Stored data entries:
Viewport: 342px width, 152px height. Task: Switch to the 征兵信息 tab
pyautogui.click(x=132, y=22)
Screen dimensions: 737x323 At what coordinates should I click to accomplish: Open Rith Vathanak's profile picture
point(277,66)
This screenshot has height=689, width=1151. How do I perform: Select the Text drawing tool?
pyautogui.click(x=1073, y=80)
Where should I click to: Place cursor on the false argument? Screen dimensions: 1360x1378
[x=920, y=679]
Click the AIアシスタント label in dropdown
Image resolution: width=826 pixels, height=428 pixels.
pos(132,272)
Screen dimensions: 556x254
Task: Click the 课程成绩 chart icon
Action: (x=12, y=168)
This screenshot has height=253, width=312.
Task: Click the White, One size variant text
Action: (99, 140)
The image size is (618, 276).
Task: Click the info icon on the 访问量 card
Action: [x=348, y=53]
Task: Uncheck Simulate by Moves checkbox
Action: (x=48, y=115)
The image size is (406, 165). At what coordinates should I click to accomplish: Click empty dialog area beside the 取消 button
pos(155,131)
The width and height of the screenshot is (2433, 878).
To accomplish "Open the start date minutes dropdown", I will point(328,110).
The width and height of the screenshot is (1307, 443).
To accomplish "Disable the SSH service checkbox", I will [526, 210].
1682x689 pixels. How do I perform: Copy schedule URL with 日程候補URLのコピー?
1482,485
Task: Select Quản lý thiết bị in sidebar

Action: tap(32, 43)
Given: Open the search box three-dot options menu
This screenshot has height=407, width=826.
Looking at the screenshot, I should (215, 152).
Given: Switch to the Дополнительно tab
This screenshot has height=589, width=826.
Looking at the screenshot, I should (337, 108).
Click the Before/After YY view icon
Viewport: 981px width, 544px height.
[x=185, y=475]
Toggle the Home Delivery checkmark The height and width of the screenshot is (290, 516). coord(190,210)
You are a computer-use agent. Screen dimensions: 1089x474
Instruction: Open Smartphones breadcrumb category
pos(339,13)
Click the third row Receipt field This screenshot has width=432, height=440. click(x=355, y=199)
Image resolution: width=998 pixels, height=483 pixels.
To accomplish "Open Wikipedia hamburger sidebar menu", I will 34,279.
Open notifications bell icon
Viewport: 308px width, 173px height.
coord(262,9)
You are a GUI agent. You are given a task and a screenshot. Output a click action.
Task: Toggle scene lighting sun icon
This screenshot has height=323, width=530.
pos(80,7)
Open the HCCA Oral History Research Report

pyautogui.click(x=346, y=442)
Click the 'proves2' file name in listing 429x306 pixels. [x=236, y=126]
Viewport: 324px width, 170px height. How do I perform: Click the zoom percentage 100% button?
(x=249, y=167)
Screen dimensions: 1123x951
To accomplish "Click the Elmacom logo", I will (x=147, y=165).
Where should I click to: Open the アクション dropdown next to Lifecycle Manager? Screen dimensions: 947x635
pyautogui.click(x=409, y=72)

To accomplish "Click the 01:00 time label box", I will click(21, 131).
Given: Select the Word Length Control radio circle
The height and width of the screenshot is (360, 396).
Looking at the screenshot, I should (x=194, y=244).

▸ **Exercise objective**
Quote only the stretch of lines that starts the data above and ends with the line containing "Click the AIアシスタント label in dropdown", both included.

▸ **Task answer**
Viewport: 342px width, 152px height. Task: Switch to the 征兵信息 tab
pyautogui.click(x=132, y=22)
Screen dimensions: 737x323 At what coordinates should I click to accomplish: Open Rith Vathanak's profile picture
point(277,66)
This screenshot has height=689, width=1151. How do I perform: Select the Text drawing tool?
pyautogui.click(x=1073, y=80)
Where should I click to: Place cursor on the false argument? Screen dimensions: 1360x1378
[x=920, y=679]
Click the AIアシスタント label in dropdown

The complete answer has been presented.